▶ Set task: Pull out every line of the records below that contains the string "video", copying each such line in full.

▶ Data for processing:
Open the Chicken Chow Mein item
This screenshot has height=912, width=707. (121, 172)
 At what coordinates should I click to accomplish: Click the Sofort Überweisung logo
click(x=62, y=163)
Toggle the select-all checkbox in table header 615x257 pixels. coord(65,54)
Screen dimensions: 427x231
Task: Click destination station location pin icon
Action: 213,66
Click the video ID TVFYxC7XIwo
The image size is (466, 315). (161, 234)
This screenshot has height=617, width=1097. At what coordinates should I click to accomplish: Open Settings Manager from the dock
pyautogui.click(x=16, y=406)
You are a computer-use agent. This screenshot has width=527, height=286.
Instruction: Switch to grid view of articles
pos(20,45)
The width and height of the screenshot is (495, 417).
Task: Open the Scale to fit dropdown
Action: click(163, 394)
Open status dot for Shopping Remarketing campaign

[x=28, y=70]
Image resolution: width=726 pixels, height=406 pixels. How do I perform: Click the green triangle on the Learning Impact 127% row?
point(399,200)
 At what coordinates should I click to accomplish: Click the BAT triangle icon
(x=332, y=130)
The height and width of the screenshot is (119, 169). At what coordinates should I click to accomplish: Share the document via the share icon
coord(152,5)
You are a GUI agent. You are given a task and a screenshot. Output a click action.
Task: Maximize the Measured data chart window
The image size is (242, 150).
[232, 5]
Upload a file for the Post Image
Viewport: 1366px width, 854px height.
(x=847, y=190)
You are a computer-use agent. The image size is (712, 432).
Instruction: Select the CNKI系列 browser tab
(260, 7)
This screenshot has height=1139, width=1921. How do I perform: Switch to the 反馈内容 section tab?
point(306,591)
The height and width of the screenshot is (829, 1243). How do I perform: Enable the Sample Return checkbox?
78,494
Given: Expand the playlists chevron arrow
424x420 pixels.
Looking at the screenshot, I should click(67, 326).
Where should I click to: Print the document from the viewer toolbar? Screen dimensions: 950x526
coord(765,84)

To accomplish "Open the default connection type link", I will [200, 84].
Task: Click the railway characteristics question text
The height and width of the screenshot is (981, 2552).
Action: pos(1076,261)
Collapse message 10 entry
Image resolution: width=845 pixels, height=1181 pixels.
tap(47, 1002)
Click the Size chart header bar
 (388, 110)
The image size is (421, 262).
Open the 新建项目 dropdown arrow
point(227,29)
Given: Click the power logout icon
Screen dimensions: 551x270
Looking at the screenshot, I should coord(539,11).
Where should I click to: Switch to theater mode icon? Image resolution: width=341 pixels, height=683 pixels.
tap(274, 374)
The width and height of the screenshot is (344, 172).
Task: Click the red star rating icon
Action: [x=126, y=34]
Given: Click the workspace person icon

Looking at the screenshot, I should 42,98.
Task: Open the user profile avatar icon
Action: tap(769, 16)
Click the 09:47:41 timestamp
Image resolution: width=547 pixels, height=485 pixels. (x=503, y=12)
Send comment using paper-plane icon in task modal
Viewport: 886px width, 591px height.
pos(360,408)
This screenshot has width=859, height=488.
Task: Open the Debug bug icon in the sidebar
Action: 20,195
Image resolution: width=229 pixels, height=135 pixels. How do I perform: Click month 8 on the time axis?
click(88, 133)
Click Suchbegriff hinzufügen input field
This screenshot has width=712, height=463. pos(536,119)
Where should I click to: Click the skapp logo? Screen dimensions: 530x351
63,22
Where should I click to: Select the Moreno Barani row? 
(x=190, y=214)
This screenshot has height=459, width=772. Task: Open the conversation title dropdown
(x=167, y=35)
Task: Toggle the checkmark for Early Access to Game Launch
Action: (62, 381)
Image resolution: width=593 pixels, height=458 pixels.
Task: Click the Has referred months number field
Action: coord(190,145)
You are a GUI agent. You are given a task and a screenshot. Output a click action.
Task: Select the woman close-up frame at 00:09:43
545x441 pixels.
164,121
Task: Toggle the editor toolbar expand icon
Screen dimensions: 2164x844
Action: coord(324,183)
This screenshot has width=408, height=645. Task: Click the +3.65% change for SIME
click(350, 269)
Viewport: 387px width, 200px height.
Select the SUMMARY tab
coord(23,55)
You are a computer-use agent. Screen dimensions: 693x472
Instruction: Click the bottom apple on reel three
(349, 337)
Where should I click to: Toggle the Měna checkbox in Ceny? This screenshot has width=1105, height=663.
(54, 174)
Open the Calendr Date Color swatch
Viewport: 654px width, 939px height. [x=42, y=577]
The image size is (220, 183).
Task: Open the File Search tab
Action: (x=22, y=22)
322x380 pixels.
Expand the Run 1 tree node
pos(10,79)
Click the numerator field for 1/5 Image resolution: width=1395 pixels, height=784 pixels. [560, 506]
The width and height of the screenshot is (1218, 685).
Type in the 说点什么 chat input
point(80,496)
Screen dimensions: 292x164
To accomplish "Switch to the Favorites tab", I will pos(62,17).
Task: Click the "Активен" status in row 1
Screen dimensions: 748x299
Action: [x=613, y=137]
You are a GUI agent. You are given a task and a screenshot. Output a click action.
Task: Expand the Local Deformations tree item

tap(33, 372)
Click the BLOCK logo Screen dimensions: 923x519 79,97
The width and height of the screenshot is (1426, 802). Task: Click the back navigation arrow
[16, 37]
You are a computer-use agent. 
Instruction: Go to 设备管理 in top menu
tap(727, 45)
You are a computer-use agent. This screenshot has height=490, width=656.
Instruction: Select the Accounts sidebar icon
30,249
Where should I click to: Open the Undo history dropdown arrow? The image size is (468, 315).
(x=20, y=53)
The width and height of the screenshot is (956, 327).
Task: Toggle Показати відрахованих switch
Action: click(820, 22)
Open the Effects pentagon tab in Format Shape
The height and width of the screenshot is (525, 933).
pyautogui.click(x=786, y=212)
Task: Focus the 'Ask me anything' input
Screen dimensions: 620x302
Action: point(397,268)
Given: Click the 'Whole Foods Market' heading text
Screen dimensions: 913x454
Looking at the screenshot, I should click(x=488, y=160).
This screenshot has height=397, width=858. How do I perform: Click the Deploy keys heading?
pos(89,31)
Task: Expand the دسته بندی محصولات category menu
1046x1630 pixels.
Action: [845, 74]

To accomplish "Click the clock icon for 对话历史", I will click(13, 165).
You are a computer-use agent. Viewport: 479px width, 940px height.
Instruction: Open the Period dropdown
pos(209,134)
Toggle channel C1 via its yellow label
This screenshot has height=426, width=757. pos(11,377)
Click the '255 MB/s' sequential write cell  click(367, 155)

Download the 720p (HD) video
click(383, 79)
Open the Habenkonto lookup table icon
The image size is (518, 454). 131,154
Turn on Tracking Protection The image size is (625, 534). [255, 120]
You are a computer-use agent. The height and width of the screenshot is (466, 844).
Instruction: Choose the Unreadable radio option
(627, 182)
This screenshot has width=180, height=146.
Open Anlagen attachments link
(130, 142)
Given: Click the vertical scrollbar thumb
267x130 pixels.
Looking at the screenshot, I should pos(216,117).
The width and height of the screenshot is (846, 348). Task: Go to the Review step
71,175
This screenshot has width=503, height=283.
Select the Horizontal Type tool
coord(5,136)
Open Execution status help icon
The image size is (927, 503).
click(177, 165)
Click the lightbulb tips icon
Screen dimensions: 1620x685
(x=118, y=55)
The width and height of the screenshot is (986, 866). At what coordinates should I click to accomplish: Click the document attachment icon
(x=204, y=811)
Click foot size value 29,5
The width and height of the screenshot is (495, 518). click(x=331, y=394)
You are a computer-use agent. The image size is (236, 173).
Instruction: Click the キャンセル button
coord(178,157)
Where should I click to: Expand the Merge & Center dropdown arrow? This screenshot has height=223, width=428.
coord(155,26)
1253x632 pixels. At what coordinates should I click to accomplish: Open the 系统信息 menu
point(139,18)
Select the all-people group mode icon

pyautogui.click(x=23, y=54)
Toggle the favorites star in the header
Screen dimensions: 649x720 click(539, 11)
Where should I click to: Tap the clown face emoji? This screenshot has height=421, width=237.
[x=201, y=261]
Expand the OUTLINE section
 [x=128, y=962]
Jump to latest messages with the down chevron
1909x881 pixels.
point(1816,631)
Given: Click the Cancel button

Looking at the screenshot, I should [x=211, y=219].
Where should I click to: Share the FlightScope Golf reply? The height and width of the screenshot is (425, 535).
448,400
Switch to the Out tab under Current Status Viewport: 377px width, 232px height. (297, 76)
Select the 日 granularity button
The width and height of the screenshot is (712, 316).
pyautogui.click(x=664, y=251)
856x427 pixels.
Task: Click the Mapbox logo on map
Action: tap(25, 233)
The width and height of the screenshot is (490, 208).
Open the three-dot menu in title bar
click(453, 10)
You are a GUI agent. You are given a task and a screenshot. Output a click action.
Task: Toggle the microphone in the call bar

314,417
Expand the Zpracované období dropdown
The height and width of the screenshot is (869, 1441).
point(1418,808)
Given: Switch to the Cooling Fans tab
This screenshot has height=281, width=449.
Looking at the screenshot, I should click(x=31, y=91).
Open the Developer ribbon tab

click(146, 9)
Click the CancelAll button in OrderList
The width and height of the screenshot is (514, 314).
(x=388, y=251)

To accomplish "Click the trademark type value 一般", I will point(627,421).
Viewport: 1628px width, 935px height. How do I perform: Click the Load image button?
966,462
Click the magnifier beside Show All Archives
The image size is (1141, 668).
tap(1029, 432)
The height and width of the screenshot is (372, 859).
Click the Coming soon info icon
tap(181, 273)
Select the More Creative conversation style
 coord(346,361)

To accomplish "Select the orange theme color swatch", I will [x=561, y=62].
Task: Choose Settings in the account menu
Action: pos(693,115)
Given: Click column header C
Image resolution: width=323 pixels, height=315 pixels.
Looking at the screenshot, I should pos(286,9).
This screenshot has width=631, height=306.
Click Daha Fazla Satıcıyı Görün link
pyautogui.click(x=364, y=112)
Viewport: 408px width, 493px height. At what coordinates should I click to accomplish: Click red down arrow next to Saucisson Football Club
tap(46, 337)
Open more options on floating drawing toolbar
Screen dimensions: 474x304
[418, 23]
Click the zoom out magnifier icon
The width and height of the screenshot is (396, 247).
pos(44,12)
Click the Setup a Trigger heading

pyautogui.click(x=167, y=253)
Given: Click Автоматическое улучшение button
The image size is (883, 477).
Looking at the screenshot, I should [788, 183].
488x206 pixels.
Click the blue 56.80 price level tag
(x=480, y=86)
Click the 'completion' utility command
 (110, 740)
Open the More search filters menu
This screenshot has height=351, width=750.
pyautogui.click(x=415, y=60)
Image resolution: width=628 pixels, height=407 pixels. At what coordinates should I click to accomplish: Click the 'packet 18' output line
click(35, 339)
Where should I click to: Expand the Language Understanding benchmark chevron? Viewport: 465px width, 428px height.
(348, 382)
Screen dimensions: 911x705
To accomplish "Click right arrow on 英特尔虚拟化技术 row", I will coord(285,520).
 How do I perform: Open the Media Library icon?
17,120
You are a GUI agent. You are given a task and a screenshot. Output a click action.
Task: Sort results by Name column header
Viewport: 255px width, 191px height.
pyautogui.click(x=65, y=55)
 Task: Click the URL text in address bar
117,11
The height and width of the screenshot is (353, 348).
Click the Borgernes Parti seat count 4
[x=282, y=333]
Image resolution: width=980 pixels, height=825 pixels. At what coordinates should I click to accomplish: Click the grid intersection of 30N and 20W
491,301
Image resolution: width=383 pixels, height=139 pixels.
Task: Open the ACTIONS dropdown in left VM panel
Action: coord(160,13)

▶ Worked answer:
Click the video ID TVFYxC7XIwo
Download the 720p (HD) video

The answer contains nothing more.